Records drawn from a dataset:
::::

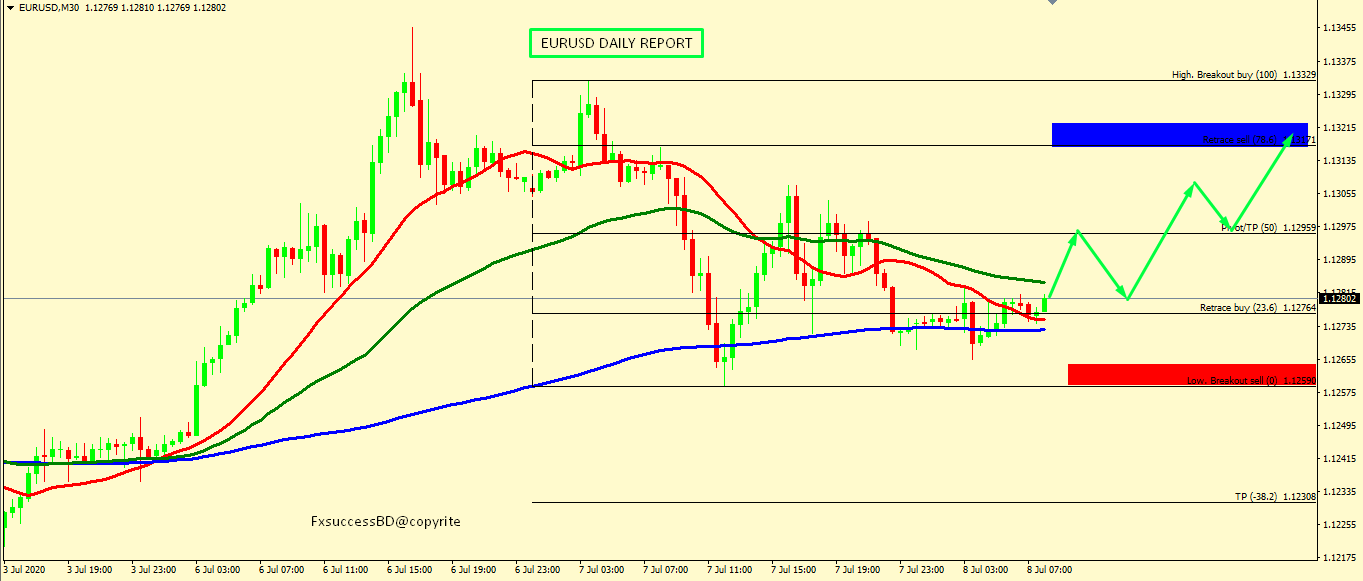Image resolution: width=1363 pixels, height=581 pixels.
Task: Click the current price tag 1.12802
Action: click(x=1338, y=298)
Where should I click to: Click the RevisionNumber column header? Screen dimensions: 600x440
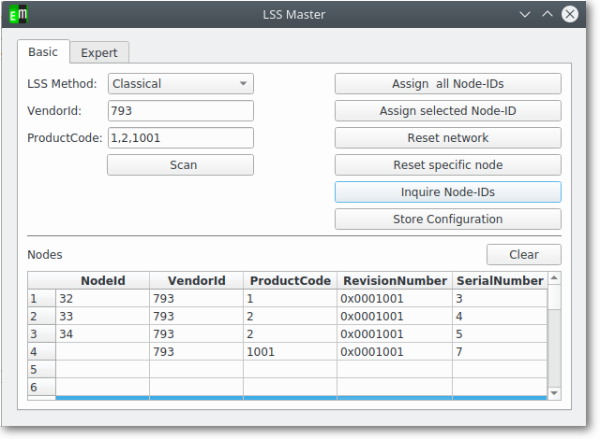coord(395,280)
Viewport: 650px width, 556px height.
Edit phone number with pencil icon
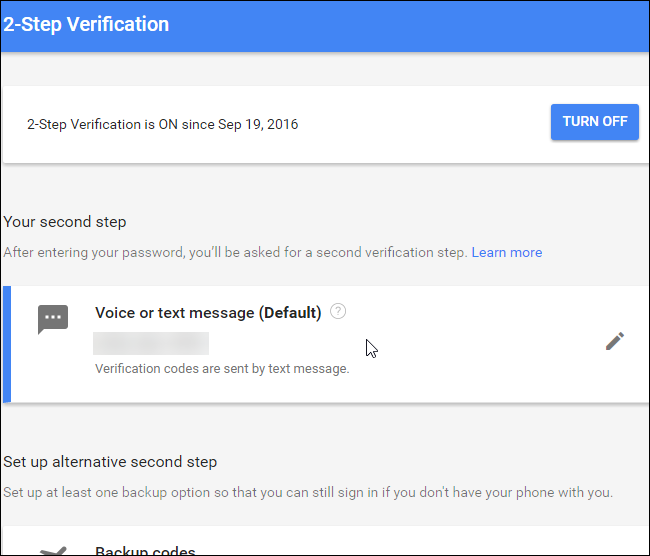coord(615,342)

::::

> [WHAT IS BEING ASKED]: Give again, unchanged, only the lines from the line containing "Viewport: 650px width, 556px height." to the last line of the records above. Pictures do not belong in the copy.

> [WRITTEN SOLUTION]:
Viewport: 650px width, 556px height.
Edit phone number with pencil icon
coord(615,342)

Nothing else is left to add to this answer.